4. Apps are making a comeback


A few years ago I worked for a super successful eCommerce business that spent years developing an app. When it was finally ready for the big reveal, they scrapped it. Why? Because app usage had dropped considerably in the time it took them to build it - it wasn’t worth the effort of launching.


One minute apps were all the rage and the next, resources were thrown at better mobile-responsive sites instead. Until that is, the unprecedented year that was 2020.



Whether you have an app that is gathering a bit of dust, or you have been toying around with the idea for a while, this year may be the perfect time to finally launch or relaunch with a hungrier audience hovering over the download button.


5. Sustainability is not a trend


It isn’t just the Martha Grünbergs of the world that care about sustainability and social issues. If you haven’t got an ethical strategy woven into your business, then stop preaching that you do.


It isn’t a buzz word. Or a movement. It is super important to consumers and 62% of them care what you’re doing as a business behind the scenes as well in your glossy campaigns.


In fact, they care about how you treat your staff.

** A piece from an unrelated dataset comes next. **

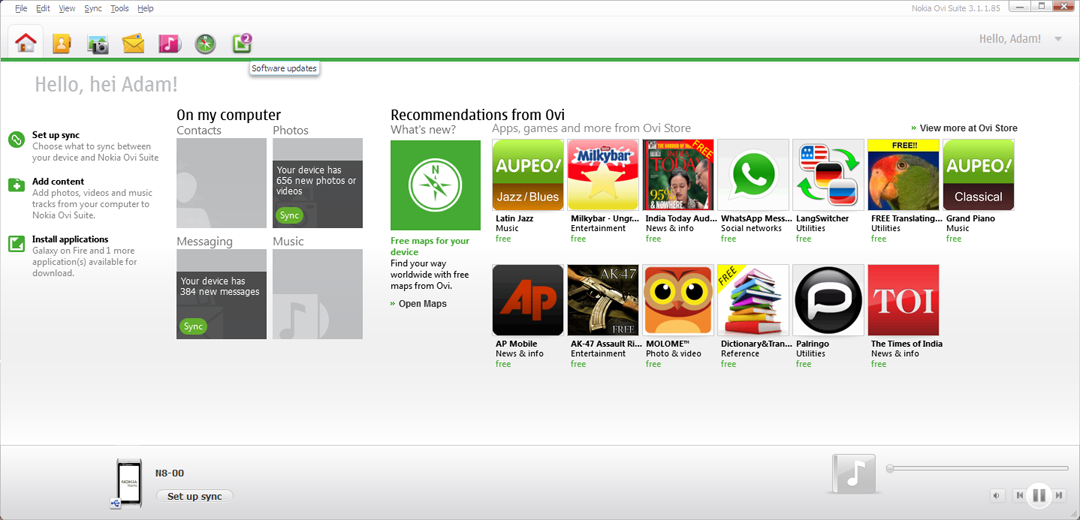
Task: Toggle the volume mute speaker button
Action: pos(997,495)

Your supply chain. Your F ups and fix-ups. Don’t try burying the bullshit. Own it and do better.


I refer clients to Beauty Pie for their constant honesty. They had huge shipment delays and restock issues last year and they didn’t hide behind ‘we’re sorry for the delay’ emails or promotional smokescreens. They took full responsibility and spelled it out straight in my inbox. They gave me so much information, I felt like adding their supply chain manager, Michael, on LinkedIn and messaging him ‘I feel you boo - chin up’.


Take a leaf and live your brand values every, single day.


6. Community is everything


Overwhelming support for small, local businesses has kept people going - some even thriving.


We don’t want to make rich people richer. We want to keep our favourite hairdresser snipping. Etsy sellers creating. Coffee shops serving.


If you’re small and scrappy (I use this term in a go-getter way, not in a scruffy dog kind of way) and you don’t have your own website, set up a business page on Instagram, Etsy or Facebook (the latter saw a 23% increase in clicks on local business pages). Sell gift cards. Reply back to your DMs and have a genuine chat. Create your own community, within your community.

 

My final thoughts (Jerry Springer style)


We can’t change what is happening around us. But, we can match our business mindsets to our customers' new wants and needs. Arm yourself with this knowledge, not just to stay afloat during lockdown, but to grow into a more ethical, community-driven, efficient machine that is ready for whatever 2021 has got in store.